Start of EXCERPTED TEXT

22. Q: We have repeatedly said that when a transaction is aborted, the world is restored to its previous state, as though the transaction had never happened. We lied. Give an example where resetting the world is impossible.
A: Any situation in which physical I/O has occurred cannot be reset. For example, if the process has printed some output, the ink cannot be removed from the paper. Also, in a system that controls any kind of industrial process, it is usually impossible to undo work that has been done.
SOLUTIONS TO CHAPTER 6 PROBLEMS
1. Q: Access to shared Java objects can be serialized by declaring its methods as being synchronized. Is this enough to guarantee serialization when such an object is replicated?
A: No. The problem is that access to each replica is serialized. However, different operations at different replicas may be executed at the same time, leaving the replicated instance variables in an inconsistent state.
2. Q: Consider a monitor as discussed in Chap. 1. If threads are allowed to block in a replicated monitor, what do we need to guarantee when signaling a condition variable?
A: That the same thread is awakened in each replica, so that exactly the same flow of control takes place in all replicas. In practice, this means that the runtime system should be in full control of thread scheduling at each replica.
3. Q: Explain in your own words what the main reason is for actually considering weak consistency models.

End of EXCERPTED TEXT
Start of RECORDS SHOWN

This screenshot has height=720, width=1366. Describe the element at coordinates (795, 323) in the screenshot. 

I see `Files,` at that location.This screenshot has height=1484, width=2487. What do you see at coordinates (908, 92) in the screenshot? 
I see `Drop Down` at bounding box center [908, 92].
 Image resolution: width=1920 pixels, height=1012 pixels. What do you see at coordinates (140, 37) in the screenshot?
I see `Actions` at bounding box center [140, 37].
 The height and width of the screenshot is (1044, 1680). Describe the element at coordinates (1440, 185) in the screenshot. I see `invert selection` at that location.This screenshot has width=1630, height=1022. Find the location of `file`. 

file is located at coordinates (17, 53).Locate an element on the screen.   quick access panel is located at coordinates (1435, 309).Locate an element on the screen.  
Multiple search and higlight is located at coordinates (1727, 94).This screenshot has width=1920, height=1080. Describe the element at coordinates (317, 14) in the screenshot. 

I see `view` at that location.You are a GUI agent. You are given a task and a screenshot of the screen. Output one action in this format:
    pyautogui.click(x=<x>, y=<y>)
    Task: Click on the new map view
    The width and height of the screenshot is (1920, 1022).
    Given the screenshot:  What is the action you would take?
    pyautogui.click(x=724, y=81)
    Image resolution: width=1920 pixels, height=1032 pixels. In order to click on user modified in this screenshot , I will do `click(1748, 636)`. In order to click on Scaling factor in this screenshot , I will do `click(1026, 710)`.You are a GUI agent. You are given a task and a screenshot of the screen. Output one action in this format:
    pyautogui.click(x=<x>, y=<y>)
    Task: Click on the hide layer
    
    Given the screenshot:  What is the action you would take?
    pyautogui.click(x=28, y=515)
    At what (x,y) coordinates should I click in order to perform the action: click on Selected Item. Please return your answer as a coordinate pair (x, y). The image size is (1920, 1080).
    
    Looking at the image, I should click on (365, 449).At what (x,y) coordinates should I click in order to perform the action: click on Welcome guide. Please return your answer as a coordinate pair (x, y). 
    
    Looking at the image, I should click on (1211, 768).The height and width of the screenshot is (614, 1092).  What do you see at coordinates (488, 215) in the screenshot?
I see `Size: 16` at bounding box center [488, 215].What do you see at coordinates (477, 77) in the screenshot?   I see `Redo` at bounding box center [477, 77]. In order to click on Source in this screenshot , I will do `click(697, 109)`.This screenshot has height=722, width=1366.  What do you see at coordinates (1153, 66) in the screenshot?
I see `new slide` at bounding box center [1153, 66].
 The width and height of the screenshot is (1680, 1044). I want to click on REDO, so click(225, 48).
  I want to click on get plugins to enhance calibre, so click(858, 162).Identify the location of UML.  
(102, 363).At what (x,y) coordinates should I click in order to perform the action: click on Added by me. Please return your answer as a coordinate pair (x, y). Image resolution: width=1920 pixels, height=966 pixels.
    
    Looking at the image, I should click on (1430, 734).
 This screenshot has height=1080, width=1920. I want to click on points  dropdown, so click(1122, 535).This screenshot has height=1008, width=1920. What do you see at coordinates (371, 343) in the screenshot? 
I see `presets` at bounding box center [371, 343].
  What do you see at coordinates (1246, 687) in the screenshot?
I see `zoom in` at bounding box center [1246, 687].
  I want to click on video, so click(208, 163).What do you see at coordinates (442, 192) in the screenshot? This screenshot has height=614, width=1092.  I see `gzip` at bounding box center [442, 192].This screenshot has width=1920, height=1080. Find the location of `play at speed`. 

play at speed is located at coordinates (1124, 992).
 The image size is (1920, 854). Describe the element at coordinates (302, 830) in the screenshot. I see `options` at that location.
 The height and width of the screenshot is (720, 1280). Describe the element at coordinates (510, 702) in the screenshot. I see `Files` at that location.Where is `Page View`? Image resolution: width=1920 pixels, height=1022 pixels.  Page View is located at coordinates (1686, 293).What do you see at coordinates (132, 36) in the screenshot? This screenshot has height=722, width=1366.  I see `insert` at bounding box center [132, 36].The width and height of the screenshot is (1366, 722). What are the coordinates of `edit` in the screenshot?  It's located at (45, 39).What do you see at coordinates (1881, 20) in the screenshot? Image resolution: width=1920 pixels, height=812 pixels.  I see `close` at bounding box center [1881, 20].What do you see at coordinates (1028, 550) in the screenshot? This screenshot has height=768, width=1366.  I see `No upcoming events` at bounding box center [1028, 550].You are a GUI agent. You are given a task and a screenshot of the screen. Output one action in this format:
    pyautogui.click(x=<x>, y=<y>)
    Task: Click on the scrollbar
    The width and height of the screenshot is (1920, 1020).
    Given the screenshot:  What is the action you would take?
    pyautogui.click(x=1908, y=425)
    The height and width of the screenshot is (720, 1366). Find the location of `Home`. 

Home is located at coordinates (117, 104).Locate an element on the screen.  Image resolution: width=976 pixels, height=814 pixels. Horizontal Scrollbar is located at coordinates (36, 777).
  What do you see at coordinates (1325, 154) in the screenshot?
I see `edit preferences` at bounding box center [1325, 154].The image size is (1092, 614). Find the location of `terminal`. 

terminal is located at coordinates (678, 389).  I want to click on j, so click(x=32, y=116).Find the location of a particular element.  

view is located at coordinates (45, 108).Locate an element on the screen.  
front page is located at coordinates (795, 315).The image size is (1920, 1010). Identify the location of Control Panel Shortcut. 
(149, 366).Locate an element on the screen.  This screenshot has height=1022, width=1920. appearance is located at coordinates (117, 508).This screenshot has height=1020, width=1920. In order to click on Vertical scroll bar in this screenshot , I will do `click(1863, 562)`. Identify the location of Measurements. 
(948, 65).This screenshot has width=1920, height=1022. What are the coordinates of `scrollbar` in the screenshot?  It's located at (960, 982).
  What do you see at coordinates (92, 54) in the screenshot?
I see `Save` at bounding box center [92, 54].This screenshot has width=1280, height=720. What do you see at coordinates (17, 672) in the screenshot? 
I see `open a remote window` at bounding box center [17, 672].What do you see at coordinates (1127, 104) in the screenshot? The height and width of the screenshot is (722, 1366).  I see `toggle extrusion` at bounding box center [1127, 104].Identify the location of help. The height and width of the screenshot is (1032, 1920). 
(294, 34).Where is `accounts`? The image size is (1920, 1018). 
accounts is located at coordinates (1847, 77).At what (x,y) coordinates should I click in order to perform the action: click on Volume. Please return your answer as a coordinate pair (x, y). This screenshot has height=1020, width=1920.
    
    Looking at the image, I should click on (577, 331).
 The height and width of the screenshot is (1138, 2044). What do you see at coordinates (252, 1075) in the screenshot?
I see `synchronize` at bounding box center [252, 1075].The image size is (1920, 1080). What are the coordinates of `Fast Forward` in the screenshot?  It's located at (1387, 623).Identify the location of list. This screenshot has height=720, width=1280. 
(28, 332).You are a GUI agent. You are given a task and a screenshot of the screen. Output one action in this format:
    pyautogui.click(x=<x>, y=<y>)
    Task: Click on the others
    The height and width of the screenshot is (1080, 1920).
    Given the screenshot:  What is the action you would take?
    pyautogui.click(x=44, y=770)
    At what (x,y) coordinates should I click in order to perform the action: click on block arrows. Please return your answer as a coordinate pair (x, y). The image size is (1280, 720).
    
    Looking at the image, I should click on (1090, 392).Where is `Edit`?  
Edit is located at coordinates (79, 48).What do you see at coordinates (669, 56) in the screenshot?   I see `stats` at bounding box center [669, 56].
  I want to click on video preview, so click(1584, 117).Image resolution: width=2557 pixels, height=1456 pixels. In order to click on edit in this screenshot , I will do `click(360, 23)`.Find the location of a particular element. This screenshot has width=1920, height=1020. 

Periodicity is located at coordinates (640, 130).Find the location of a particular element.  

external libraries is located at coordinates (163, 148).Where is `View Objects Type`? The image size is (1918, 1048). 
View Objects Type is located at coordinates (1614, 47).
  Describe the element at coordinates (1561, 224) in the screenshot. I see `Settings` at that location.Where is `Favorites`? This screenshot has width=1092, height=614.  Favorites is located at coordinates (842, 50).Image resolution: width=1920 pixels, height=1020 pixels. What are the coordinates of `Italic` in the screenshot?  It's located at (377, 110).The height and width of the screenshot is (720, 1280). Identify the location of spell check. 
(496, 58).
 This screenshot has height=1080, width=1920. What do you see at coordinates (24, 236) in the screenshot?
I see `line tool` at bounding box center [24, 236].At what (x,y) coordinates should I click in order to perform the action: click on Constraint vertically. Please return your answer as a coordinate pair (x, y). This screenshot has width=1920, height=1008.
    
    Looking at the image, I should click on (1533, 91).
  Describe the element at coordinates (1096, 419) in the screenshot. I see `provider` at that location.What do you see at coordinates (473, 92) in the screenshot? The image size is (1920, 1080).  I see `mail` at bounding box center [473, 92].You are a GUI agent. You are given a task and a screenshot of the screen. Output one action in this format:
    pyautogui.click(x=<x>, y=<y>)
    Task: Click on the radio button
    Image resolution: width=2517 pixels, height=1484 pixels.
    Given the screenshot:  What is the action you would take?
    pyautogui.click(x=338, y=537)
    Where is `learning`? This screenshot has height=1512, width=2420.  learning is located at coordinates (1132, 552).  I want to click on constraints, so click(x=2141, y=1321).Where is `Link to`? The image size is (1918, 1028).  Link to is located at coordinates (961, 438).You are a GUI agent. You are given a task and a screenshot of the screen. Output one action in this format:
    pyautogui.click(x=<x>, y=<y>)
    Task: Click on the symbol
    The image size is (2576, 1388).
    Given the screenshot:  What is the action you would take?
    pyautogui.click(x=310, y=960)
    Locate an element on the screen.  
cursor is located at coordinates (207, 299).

End of RECORDS SHOWN

▶ **DIRECTION**
Carry the solutions text on distributed-systems problems forward from its last line.

▶ **EXERCISE RESPONSE**
A: Weak consistency models come from the need to replicate for performance. However, efficient replication can be done only if we can avoid global synchronizations, which, in turn, can be achieved by loosening constistency constraints.
4. Q: Explain how replication in DNS takes place, and why it actually works so well.
A: The basic idea is that name servers cache previously looked up results. These results can be kept in a cache for a long time, because DNS makes the assumption that name-to-address mappings do not change often.
5. Q: During the discussion of consistency models, we often referred to the contract between the software and data store. Why is such a contract needed?
A: If a program expects a sequentially consistent data store and cannot live with anything less, the store must provide sequential consistency. However, to improve performance, some systems provide a weaker model. It is then essential that the software agrees to abide by the rules imposed by this model. Generally, it means that programs obeying the rules will perceive what looks like a sequentially consistent data store.
6. Q: Linearizability assumes the existence of a global clock. However, with strict consistency we showed that such an assumption is not realistic for most distributed systems. Can linearizability be implemented for physically distributed data stores?
A: Yes. Linearizability assumes loosely synchronized clocks, that is, it assumes that several events may happen within the same time slot. Those events need to be ranked adhering to sequential consistency.
7. Q: A multiprocessor has a single bus. Is it possible to implement strictly consistent memory?
A: Yes. The bus serializes requests so they appear at the memory in absolute time order.
8. Q: Why is W1(x)a R2(x)NIL R3(x)a not legal for Fig. 6-7(b)?
A: It violates data coherence.
9. Q: In Fig. 6-0, is 000000 a legal output for a distributed shared memory that is only FIFO consistent? Explain your answer.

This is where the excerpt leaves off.